No total, estão arrestados 589 bens – 273 prédios e 316 frações -, que incluem ativos de três fundos de investimento (Fimes I e II e Acif), da Espírito Santo Resources e das empresas Empreendimentos Imobiliários Cimenta, Lote Dois, Quinta da Foz e Cerca da Aldeia.

Estão ainda na lista de bens apreendidos sociedades ligadas à compra e venda de propriedades e de desenvolvimento turístico, como a Multiger, Esim, Aldeia do Meco, Herdade da Comporta, Santa Mónica Empreendimentos e Sociedade de Administração de Bens Pedra da Nau.

Na área da gestão hoteleira, os Hotéis Tivoli, o Coimbra Jardim Hotel, a Marinoteis e o Hotelagos também não escaparam ao arresto do DCIAP.

Entre as pessoas ligadas ao universo Espírito Santo, José Manuel Espírito Santo, Amílcar Morais Pires e o filho de Ricardo Salgado foram alvo de arresto de bens.

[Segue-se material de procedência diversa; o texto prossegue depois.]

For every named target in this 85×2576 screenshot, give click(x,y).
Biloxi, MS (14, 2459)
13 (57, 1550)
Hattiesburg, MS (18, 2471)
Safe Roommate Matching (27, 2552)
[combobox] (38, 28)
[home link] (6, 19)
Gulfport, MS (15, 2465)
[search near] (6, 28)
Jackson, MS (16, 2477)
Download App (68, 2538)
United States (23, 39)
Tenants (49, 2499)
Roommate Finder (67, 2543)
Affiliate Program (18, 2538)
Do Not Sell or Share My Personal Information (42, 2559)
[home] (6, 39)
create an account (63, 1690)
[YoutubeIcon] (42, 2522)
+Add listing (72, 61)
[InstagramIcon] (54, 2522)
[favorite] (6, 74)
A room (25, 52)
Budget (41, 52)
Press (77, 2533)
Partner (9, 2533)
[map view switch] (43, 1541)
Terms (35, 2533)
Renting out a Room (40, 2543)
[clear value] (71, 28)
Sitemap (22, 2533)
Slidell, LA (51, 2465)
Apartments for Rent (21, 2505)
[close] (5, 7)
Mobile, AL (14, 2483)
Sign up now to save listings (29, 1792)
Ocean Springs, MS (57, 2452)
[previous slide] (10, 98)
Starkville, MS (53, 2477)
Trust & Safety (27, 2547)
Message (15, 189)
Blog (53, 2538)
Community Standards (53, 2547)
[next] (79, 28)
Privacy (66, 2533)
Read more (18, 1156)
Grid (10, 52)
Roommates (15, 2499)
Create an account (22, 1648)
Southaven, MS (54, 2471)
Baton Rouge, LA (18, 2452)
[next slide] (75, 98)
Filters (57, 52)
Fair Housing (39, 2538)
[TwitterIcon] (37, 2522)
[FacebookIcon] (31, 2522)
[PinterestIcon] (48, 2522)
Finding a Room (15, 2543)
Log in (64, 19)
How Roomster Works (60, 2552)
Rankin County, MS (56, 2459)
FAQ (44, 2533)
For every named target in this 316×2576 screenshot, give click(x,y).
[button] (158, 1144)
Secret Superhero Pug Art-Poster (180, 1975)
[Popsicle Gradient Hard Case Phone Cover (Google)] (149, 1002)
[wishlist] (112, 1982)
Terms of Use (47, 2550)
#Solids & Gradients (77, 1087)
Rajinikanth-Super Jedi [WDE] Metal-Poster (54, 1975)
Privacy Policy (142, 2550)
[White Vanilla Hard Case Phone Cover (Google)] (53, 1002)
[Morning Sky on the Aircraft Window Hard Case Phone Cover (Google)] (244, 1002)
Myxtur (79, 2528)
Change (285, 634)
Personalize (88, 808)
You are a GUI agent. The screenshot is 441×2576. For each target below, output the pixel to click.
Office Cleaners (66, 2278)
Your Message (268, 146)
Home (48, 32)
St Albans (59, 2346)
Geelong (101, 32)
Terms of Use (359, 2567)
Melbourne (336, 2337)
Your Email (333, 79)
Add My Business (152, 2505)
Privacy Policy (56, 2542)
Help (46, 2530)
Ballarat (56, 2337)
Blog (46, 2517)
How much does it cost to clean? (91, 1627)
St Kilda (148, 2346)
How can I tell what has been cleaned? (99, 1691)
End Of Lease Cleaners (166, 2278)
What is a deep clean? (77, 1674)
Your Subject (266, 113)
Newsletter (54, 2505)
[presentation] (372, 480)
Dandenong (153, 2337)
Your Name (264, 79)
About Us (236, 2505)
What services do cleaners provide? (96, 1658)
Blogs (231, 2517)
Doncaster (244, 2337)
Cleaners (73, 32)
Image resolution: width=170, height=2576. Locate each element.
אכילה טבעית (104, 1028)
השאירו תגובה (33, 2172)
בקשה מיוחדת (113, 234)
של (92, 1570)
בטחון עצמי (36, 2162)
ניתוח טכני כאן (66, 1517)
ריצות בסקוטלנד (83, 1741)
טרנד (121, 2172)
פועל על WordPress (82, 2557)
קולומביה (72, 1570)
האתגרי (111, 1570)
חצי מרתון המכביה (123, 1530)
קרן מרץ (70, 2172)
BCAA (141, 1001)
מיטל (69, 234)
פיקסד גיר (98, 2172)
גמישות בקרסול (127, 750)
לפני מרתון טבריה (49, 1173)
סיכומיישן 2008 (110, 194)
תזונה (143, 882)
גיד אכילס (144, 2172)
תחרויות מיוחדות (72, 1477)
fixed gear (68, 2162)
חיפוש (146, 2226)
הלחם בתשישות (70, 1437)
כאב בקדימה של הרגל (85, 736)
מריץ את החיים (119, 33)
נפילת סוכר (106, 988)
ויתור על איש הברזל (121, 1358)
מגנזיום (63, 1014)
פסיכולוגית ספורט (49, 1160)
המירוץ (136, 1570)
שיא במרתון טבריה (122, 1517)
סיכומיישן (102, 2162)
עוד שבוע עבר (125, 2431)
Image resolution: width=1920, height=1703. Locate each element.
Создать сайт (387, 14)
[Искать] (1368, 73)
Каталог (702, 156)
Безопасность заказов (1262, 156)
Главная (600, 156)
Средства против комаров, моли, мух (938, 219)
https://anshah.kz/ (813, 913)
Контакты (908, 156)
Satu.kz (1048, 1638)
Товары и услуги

Ricciardi e Machado da Cruz chamados a testemunhar

Ao que o SOL apurou, José Maria Ricciardi, presidente do Haitong Bank (ex-BES Investimento), e Francisco Machado da Cruz, commissaire aux comptes do GES, serão ouvidos brevemente na qualidade de testemunhas. Correm termos no DCIAP pelo menos cinco inquéritos autónomos relacionados com o universo Espírito Santo, de acordo com o Ministério Público. Apensos a um dos processos há ainda 73 inquéritos com origem em queixas de lesados do BES e do GES.

Alguns dos processos surgem por iniciativa do Ministério Público e outros decorrem de participações dos reguladores financeiros: Banco de Portugal e CMVM.